One recent morning, Uherik paused from counting his inventory — a collection of wooden toy bulldozers, Princezky biscuits and Czech translations of Dean Koontz novels — and described Queens’ new arrivals. “Rich,” he said tersely.

Recent housing price jumps have brought affluence to the borough. Its median household income is $55,120, just above the citywide average, according to the U.S. Census Bureau. And as of 2009, the value of the average house or condominium in the borough is $475,600, a jump from $206,200 in 2000. The average house value citywide is considerably less, at $306,000.

For those hoping to lease a Queens home, rent has spiked as well. In the final fiscal quarter of 2012, average monthly rent for a one-bedroom apartment was $1,600 in Astoria and $2,400 in Long Island City, according to real estate brokerage firm Modern Spaces.

“With every signed lease contract, Queens catches up more and more,” Mae Liew, senior sales associate at Modern Spaces’ Long Island City office, said. “Everyone from city people to longtime suburbanites wants to be here.”

For the rest of Queens, gentrification is hitting slowly and in piecemeal.

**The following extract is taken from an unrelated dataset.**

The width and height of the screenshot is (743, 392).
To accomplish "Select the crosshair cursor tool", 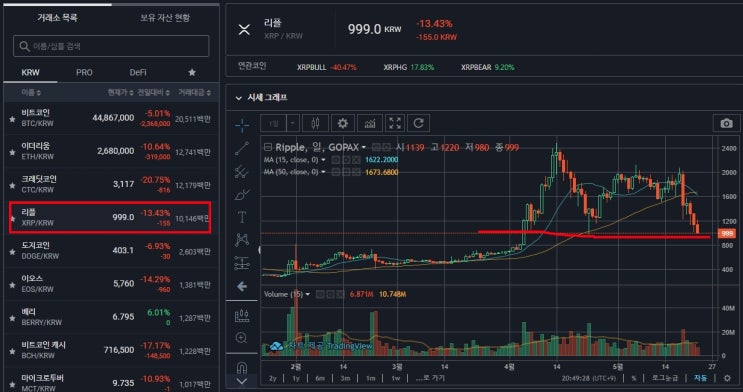I will tap(242, 125).
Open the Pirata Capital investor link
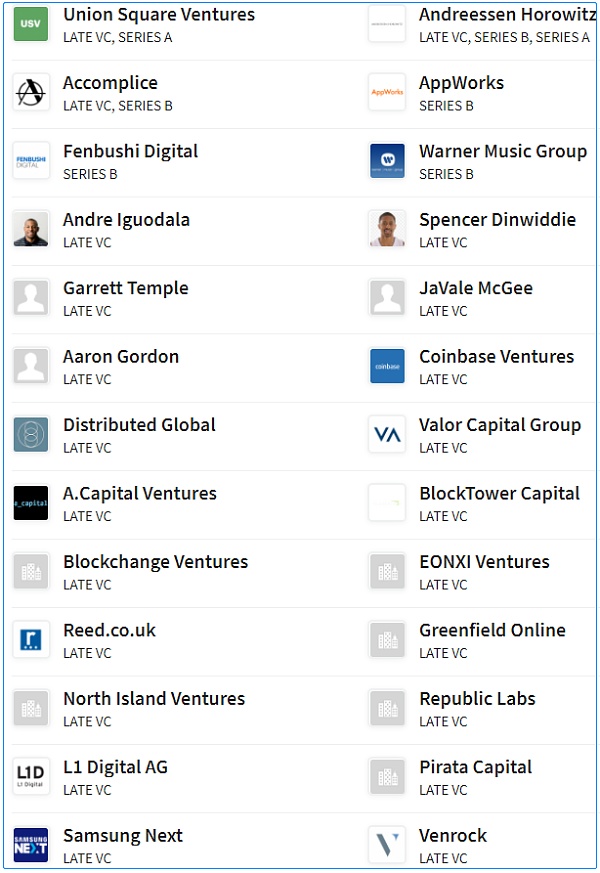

Areas like Astoria and Ridgewood have received waves of it, mainly because of their proximity to Manhattan and Brooklyn. Flushing, a neighborhood in the borough’s northeastern slice, is also seeing the beginnings of gentrification. The 400,000-square-foot Skyview Center mall opened in 2010 and has introduced Chinese immigrants to businesses like Target, Best Buy and Chuck E. Cheese’s.

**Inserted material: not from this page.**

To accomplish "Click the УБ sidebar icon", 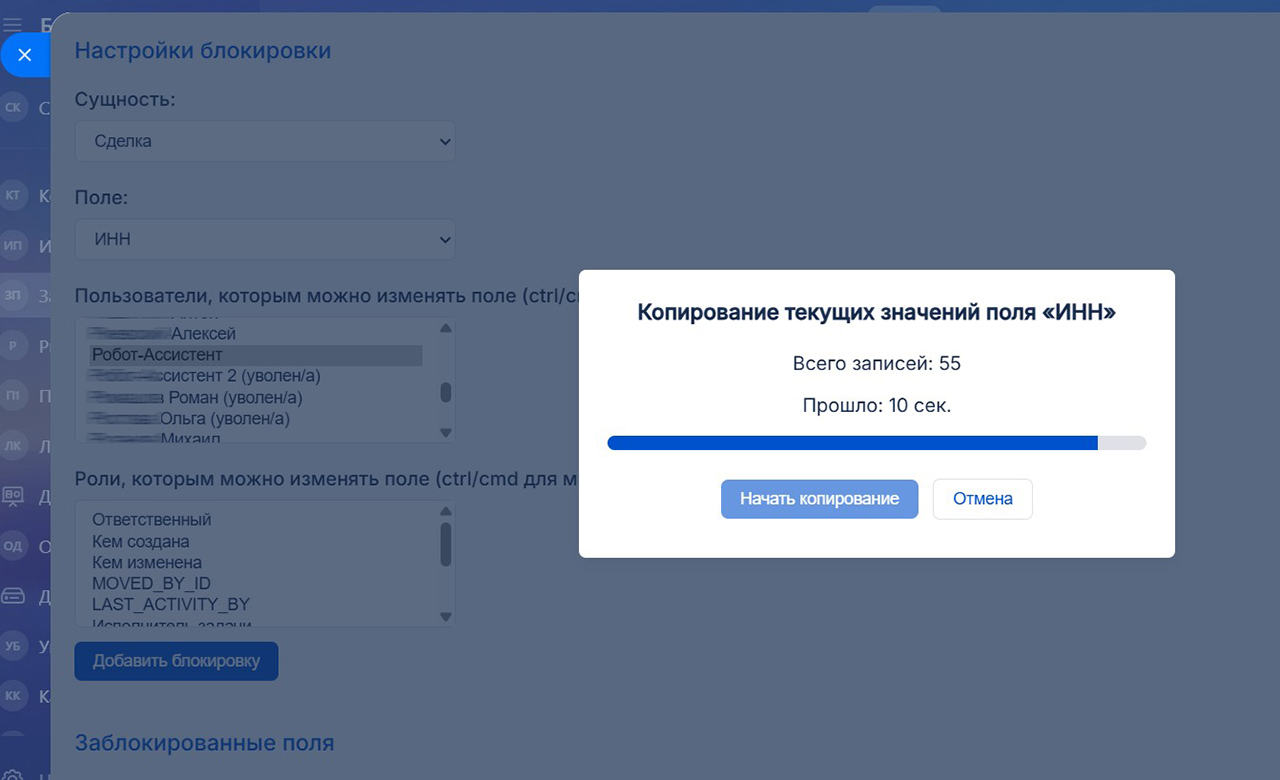I will [x=13, y=645].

“Big business do good here,” Frankie Zeng, a Syosset, Long Island resident who frequents Flushing’s Main Street, said outside a Roosevelt Avenue health food store. “People buy Dunkin Donuts coffee. They wear Target clothes, cheaper than other stores.”

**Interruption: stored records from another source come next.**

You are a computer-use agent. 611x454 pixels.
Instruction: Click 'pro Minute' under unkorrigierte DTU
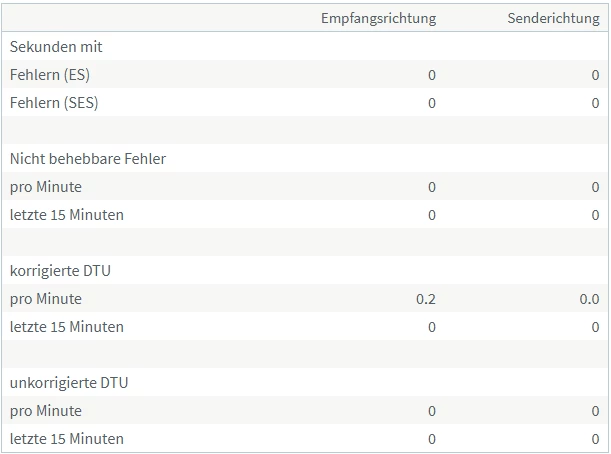coord(46,410)
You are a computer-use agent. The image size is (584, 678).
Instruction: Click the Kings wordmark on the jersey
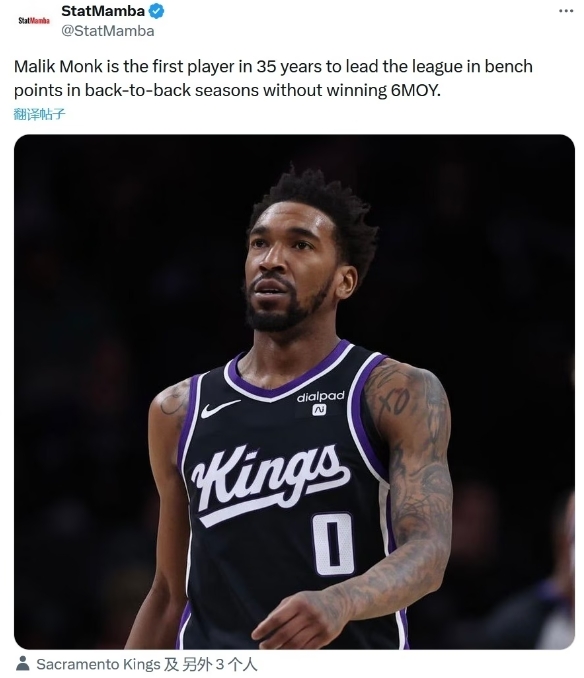pos(270,482)
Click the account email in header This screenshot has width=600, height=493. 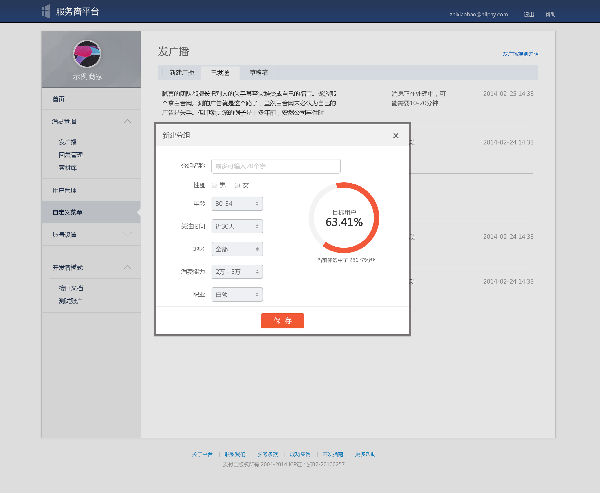(x=478, y=14)
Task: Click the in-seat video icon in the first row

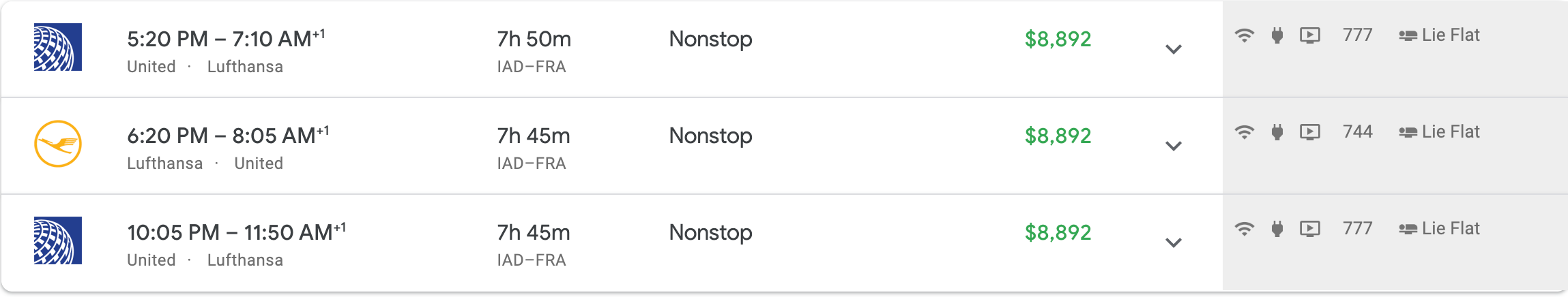Action: point(1309,35)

But despite the arrival of big chains, Flushing has risen among the city’s largest Asian immigrant enclaves. The neighborhood has twice as many Chinese settlers today than it did in 1990, according to the U.S. Census. Language and cuisine have expanded as well. Mandarin, Shanghainese, Cantonese and Taiwanese are all heard on Flushing’s streets. And even with fast-food joints like McDonald’s and Popeyes nearby, neighborhood food favorites still include potato-eggplant salad from northeastern China and grilled lamb from the nation’s western end.

Gentrification may seem inevitable in Queens. But unlike Manhattan and Brooklyn, which feature tighter concentrations of people, the borough’s broad geography has slowed down its rate of change. And its size, the largest of the five boroughs, has let local shops and big-box retailers coexist.

Economic diversity has also hindered Queens gentrification. The borough is not just racially and ethnically mixed. It is an assortment of neighborhoods, with nearly as many occupational divides. With evenly distributed jobs in retail, construction, finance, health care and media, no one sector dominates Queens’ economy.

“Queens is huge,” Matthew Lasner, an assistant professor at Hunter College’s Department of Urban Affairs and Planning, said. “No other borough has a more varied stock of residents. Because of that, it will stay home to vast immigrant groups.”

But many of Queens’ longtime residents, clinging to local traditions, wonder how long they can delay gentrification. Others, like the Uheriks, plan to ride the change with smiles.

“You don’t want to see grumpy people,” Milan said. “You see enough of that at work.”

Although few places in the world are better positioned to repel gentrification, those who know Queens best concede that major retail and housing will not disappear. But they remain confident that the borough’s many ethnic strongholds — its delis, clothiers and salons — will weather the change with them.